Methods We retrospectively analysed free-text data from reports of incidents between January 2012 and December 2022 from Nagoya University Hospital, Japan. The sample data were randomly allocated to equal-sized training and validation datasets. We conducted morphological analysis on free text to segment terms from sentences in the training dataset. We calculated error scores for terms, individual reports and reports from staff groups according to report volume size and compared these with conventional classifications by patient safety experts. We also calculated accuracy, recall, precision and F-score values from the proposed ‘report error score’.

Results Overall, 114 013 reports were included. We calculated 36 131 ‘term error scores’ from the 57 006 reports in the training dataset. There was a significant difference in error scores between reports of incidents categorised by experts as arising from errors (p<0.001, d=0.73 (large)) and other incidents. The accuracy, recall, precision and F-score values were 0.8, 0.82, 0.85 and 0.84, respectively. Group error scores were positively associated with expert ratings (correlation coefficient, 0.66; 95% CI 0.54 to 0.75, p<0.001) for all departments.

Conclusion Our error scoring system could provide insights to improve patient safety using aggregated incident report data.

What is already known on this topic

  • Incident reporting systems have an important role in patient safety. Incidents caused by errors have a particularly significant influence on patient safety. There are various methods to analyse errors in healthcare settings, but to our knowledge, no studies have explored methods to quantify errors or analyse organisational trends by using the scores developed from free text in incident reports.

What this study adds

  • We developed error scores that partly rely on natural language processing techniques to obtain quantitative information about the presence of error factors in incident reports. Group error scores, representing averaged error scores in a certain group, were positively associated with manual ratings of patient safety experts. Our error scoring system could provide insights to improve patient safety using aggregated incident report data.

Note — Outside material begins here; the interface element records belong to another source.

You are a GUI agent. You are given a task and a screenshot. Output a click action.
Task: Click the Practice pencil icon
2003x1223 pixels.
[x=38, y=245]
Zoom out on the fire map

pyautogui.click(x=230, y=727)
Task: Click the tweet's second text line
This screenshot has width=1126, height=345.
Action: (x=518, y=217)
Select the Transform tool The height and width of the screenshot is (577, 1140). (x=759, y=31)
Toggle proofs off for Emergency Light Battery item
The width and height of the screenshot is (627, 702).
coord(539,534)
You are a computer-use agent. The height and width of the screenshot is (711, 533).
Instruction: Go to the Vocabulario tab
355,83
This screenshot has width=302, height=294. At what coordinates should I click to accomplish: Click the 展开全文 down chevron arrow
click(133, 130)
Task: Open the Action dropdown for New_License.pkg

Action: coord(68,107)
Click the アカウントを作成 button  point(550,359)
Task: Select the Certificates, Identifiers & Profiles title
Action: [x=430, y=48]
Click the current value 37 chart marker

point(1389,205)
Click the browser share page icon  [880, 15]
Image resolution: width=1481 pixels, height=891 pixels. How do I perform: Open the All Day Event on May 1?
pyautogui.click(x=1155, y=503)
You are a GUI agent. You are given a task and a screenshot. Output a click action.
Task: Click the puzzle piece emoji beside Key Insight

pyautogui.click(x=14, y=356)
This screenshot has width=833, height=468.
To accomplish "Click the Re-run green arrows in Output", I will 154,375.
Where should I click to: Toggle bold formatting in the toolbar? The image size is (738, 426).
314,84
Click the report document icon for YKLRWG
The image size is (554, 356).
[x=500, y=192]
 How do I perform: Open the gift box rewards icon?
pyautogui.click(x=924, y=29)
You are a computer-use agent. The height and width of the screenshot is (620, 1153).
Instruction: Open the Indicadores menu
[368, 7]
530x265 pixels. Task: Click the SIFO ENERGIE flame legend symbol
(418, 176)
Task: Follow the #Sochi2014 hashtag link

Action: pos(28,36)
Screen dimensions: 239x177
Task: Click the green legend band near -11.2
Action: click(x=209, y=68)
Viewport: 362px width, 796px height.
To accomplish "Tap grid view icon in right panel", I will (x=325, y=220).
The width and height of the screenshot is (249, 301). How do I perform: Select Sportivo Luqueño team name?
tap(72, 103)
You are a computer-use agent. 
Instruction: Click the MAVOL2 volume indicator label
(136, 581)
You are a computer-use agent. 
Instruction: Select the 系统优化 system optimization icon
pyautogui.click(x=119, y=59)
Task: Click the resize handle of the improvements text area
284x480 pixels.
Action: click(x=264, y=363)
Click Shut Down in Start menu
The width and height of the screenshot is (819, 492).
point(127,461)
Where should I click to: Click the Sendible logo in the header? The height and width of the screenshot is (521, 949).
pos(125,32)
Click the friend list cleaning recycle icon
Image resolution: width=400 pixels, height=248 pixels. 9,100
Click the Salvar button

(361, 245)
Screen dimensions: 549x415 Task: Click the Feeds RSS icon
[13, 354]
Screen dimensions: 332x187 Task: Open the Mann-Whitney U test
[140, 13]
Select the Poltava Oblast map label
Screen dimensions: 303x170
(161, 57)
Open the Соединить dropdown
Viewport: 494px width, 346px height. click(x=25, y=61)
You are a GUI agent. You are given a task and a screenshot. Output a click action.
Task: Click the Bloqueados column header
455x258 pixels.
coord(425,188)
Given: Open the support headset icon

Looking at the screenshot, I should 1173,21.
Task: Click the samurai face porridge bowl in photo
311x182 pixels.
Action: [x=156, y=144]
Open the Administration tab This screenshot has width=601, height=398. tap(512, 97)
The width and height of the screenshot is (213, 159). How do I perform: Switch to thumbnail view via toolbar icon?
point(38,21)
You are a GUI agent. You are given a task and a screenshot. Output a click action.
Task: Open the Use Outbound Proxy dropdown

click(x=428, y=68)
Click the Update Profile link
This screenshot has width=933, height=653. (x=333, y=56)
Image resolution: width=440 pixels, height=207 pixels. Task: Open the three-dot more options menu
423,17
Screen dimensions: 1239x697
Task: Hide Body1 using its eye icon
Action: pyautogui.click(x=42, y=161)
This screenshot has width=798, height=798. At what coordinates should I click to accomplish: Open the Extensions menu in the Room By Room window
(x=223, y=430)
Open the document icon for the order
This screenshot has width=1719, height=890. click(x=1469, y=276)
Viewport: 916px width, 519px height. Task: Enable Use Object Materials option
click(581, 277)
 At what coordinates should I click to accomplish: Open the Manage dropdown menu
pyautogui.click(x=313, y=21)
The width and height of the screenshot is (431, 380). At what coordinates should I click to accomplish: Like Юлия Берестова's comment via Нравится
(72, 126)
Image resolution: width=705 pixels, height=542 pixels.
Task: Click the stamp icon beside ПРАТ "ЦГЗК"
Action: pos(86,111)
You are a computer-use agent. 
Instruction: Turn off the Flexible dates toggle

How this study might affect research, practice or policy

  • The proposed model will be used to monitor chronological trends in errors in groups and increase the awareness of workers and general risk managers. This system will also potentially be helpful for preventing future incidents by providing a warning (score changes), as well as for educational purposes. In future, a useful tool to improve patient safety may be developed by combining and balancing multiple factors to produce scores using the same methodology applied herein.

Introduction

Many healthcare organisations have endorsed patient safety measures over the years.1 However, the rates of medical errors and adverse events continue to be of serious concern.2 Measures of quality are relatively well established, but the measurement and monitoring of safety continue to be problematic.3

Incident reporting systems allow healthcare workers to voluntarily disclose adverse events and ‘near misses’.4 5 These systems function as barometers of risk in the healthcare setting and provide a foundation for organisational learning and improvement.6 In addition, voluntary confidential submission is thought to deepen our understanding of events and promote a safe environment.5 7 The use of incident reports is strongly recommended by the Institute of Medicine.8 However, their varying quality is considered suboptimal for organisational learning.9 Reports submitted by frontline workers can provide valuable insights,4 especially the free-text sections used to describe incidents in greater detail,10 but interpretation of incidents is challenging for various reasons, including inadequate use of evolving health information technology.11

The integration of artificial intelligence into patient safety measures has gained greater attention in recent years.12 13 Studies have explored how to obtain better value from incident reports using health information technologies. One recent study proposed an original decision-making model that partly relies on natural language processing (NLP) techniques to quantify the severity of incidents from aggregated big data and measure organisational trends using the central limit theorem.14 This model was novel in two ways. First, it used an original vectorisation approach to weigh terms from a bag of words. This enabled conversion of narrative free-text data into quantitative measures. Second, the model aimed to investigate organisational patterns and trends using a computer-assisted decision-making model. Generally, techniques using NLP help to answer binary questions or classify incident types for individual reporting.15 However, the WHO recommends collecting systemic insights from aggregated incident data,6 and this model was helpful in investigating particular factors in incident reports at the organisational level. However, it is not clear whether it could also be used to measure other factors in incident reports.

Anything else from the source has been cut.